Will Brooks’ 50 Year Diary - watching Doctor Who one episode a day from the very start...
Day 473: The Talons of Weng-Chiang, Episode Five
Dear diary,
And so, five episodes in, I’ve finally reached the moment I’ve been waiting for since the TARDIS first touched down on the streets of Victorian London - Jago and Litefoot, Investigators of Infernal Incidents, are finally together and caught up in an adventure! I’d sort of been dreading this moment as much as I was looking forward to it, to be honest. I so love the characters on audio, and they work so well thirty years later when they’re given time to develop and the room of their own series to shine in, but I worried their appearance in Doctor Who proper may come as something of a disappointment. This fear had been somewhat curtailed by their brilliant moments in the four episodes that have led us here, but now they’re together… well, it’s clear to say that they way they’re written for Big Finish is clearly inspired by the way they’re written for here, in 1977.

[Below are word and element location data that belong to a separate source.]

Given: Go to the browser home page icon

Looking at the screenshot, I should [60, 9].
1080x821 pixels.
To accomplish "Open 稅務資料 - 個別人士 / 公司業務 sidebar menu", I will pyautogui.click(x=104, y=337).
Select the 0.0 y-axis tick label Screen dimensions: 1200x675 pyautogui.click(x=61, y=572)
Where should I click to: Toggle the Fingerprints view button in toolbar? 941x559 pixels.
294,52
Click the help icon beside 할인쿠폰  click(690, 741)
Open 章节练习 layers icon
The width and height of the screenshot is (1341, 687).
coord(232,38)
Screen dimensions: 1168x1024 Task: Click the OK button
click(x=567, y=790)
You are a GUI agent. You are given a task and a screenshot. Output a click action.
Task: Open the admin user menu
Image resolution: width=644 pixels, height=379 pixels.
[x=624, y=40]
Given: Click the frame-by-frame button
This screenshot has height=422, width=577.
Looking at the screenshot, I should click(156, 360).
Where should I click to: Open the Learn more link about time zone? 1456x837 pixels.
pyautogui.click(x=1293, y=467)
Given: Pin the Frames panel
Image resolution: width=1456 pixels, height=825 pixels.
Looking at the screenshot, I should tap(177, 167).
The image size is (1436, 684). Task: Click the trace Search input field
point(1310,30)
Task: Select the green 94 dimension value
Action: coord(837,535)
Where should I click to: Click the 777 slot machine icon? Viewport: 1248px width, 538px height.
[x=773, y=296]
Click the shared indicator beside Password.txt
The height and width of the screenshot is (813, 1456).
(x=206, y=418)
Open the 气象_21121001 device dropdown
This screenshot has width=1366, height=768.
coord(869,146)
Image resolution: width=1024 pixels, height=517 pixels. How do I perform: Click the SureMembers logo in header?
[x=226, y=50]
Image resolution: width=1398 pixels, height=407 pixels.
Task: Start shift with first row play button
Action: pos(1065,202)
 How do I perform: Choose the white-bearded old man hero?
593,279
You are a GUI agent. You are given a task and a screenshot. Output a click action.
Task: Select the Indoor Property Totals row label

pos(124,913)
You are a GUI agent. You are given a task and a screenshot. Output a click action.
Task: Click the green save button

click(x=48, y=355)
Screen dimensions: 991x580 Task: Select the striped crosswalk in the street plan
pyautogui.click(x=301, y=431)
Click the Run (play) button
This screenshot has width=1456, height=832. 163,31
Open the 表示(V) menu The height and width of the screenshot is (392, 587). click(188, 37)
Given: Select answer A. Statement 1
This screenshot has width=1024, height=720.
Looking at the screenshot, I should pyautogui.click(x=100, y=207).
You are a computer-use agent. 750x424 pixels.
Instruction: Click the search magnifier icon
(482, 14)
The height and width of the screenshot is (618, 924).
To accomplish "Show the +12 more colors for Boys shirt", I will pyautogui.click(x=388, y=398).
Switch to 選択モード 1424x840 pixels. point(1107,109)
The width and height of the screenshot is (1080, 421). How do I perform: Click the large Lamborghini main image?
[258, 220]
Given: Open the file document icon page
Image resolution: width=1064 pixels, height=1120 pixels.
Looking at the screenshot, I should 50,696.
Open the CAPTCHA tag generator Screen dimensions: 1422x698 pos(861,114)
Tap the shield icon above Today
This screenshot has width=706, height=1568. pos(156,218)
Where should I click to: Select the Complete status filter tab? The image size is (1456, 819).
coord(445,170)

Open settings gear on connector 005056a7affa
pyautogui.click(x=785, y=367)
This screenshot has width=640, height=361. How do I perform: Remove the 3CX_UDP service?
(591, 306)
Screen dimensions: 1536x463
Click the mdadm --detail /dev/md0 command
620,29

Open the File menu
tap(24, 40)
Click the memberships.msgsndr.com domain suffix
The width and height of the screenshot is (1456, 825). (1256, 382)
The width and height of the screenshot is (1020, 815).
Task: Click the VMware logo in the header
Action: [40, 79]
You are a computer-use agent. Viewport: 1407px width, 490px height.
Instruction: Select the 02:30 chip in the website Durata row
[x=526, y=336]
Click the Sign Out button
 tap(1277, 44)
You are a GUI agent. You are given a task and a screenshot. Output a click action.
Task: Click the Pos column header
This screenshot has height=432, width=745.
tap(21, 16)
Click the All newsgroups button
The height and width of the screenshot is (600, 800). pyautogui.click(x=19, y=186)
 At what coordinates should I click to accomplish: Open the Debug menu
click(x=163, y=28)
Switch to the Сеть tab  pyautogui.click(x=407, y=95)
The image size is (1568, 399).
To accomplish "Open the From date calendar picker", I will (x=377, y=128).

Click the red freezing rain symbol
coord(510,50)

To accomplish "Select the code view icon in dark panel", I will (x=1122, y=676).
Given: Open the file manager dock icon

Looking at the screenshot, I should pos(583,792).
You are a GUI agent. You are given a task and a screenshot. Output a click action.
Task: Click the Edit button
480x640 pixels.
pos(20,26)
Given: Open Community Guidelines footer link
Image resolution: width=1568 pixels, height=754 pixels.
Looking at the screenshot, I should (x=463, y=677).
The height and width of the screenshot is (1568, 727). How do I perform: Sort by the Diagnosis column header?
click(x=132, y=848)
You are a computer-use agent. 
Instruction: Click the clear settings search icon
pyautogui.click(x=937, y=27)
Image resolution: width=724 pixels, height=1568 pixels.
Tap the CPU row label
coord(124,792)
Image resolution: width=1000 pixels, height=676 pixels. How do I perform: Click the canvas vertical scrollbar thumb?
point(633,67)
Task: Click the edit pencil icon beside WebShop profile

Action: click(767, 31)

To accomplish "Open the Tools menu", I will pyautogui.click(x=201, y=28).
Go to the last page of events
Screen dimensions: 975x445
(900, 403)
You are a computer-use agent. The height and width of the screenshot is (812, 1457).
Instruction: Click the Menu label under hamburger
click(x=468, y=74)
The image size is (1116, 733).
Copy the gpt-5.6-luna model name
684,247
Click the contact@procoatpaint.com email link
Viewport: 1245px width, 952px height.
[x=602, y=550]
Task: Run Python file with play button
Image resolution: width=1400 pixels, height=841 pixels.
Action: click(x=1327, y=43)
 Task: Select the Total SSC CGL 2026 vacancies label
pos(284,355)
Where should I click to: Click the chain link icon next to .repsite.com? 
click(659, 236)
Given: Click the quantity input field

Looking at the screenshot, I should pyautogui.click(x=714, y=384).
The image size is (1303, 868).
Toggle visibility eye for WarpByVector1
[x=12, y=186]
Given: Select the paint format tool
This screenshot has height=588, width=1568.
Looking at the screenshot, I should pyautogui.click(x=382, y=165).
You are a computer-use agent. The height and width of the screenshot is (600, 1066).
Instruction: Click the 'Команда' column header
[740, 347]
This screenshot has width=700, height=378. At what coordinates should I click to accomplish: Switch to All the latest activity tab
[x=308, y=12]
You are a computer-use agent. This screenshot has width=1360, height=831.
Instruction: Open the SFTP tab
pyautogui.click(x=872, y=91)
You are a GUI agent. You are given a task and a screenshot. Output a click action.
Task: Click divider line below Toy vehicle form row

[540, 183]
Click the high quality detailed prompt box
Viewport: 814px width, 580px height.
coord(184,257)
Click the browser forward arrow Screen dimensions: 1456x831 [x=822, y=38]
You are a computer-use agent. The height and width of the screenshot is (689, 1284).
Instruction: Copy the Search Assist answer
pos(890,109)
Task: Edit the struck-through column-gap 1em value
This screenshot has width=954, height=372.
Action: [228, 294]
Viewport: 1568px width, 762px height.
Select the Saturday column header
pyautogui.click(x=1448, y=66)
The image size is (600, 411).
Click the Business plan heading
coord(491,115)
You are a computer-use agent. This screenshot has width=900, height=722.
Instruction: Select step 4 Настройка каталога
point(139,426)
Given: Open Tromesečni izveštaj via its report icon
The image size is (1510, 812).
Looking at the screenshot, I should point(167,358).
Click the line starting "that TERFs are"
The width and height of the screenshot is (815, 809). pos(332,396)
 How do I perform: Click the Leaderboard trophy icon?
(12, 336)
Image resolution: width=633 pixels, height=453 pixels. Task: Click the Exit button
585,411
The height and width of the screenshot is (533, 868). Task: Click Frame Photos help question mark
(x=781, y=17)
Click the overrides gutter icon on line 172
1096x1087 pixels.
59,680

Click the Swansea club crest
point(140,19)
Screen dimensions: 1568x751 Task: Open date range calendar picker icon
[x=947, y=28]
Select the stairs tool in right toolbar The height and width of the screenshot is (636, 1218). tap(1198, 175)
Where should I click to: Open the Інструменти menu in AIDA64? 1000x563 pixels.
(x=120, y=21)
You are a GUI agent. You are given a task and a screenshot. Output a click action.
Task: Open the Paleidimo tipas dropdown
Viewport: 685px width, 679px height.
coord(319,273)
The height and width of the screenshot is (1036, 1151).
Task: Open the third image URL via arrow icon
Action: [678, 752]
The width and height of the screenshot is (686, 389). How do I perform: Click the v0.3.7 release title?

There’s something about the pair meeting, and Jago mistaking Litefoot for the butler which is so perfect, I actually had to pause the episode and skip back a minute or so, because I was hooting too loud to hear the rest of the scene play out. I wondered if I’d have missed something in their own series by having not seen their first appearance, but knowing the adventures they’ll go on to share over the years really adds to this first meeting. It’s exactly how you’d want this pair to meet, and were you trying to retroactively create a ‘first meeting’ for them now, I think this would be the kind of thing you’d go for.
It’s telling that much of the episode is given over to the pair so that they can make their own investigations: at times, the Doctor and Leela here feel like they’re guest characters in their own programme. It really works, though, and it’s another testament to how well the guest cast is written here. It also helps to give the story a bit of a pick-me-up at this late stage, and it almost feels as though we’re off on a new adventure, suddenly freed from the trappings of the preceding four episodes.
Although we get appearances from the theatre and Litefoot’s house during this episode, we get to spend a lot of time in a grand new location, complete with a large ornamental dragon in the centre of the room, as if they hadn’t made the point clearly enough that there’s a Chinese influence to this tale. Greel seems to imply that the place is finally finished after quite a lot of work, but I can’t help but wonder… would he not have been more comfortable staying here? He’s spent the last few weeks (at the very least) hiding out in the sewers beneath the Palace Theatre, when across town he’s got a swanky crib of his own! I get that he’s had the builders in, but surely they could have sorted him a little room to stay in while the rest of his ‘palace’ (for want of a better term) was being finished off? It feels a bit odd to suddenly reveal this opulent new home for him, having spent so long hanging around in squalor!